Day99 Deep Learning Lecture Review - Lecture 16
Uncertainty in Deep Learning, Distribution Shifts, Model Calibration, and Out-of-Distribution (OOD) Detection
1. Types of Uncertainty
- Aleatoric Uncertainty (stochastic uncertainty)
- Caused by random noise inherent in data or experiments.
- Present in observations and needs to improve with more data.
- Where model predictions have high error.
- Epistemic Uncertainty
- Due to the need for more knowledge or training data.
- This can decrease as the model encounters more diverse data.
- Where we lack of data to feed through the model.

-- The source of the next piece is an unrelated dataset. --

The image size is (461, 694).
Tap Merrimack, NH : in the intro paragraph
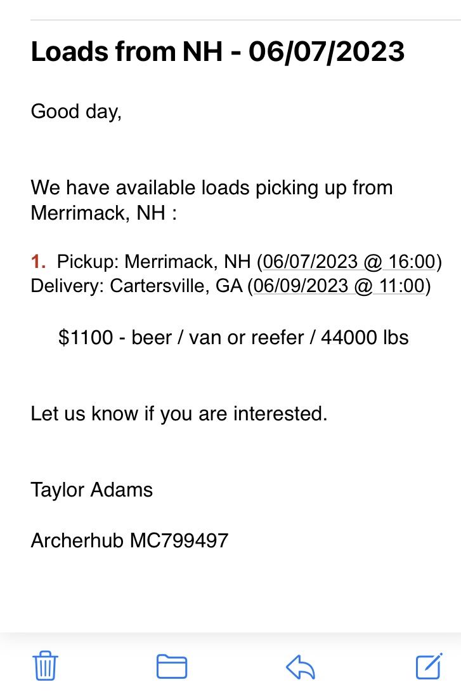click(x=104, y=213)

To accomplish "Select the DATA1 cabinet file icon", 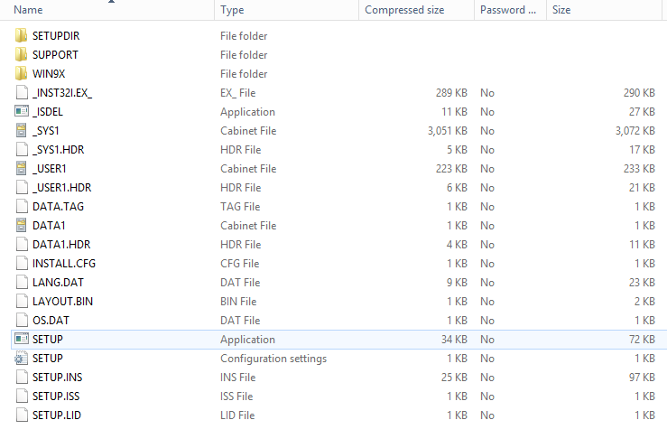I will click(x=22, y=226).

- Both forms of uncertainty are present in most deep-learning models.
- Users will use a system on data that may differ from the training data.
- We have epistemic uncertainty in areas where we lack data
- We want models to be:
- Robust to distribution shift.
- Aware of when it happens using uncertainty estimation methods.

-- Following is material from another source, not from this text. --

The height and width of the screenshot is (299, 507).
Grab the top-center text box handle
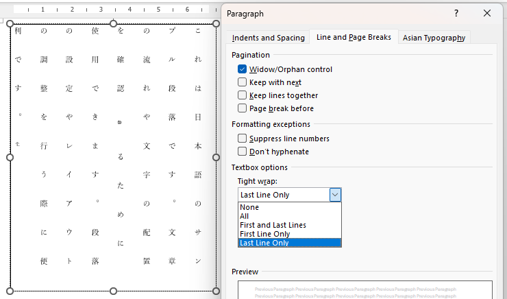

- Types of Uncertainty in Deep Learning
- Robustness to distribution shift
- Classifier threshold selection
- Model calibration
- Detecting out-of-distribution inputs
- Conformal prediction - an uncertainty-aware framework
2. Robustness to Distribution Shift
-
Making Models Robust to Distribution Shift
- There are many different methods, but most need to work better.
- Successful approaches in vision:
- (Extreme) data augmentation
- Conditional generative models take input from a source distribution and modify it to resemble the target distribution.
- We need a lot of data for this.
-
Training & Evaluation Strategy
- We often have abundant data from distribution A, but very little from distributions B, C, D, and others.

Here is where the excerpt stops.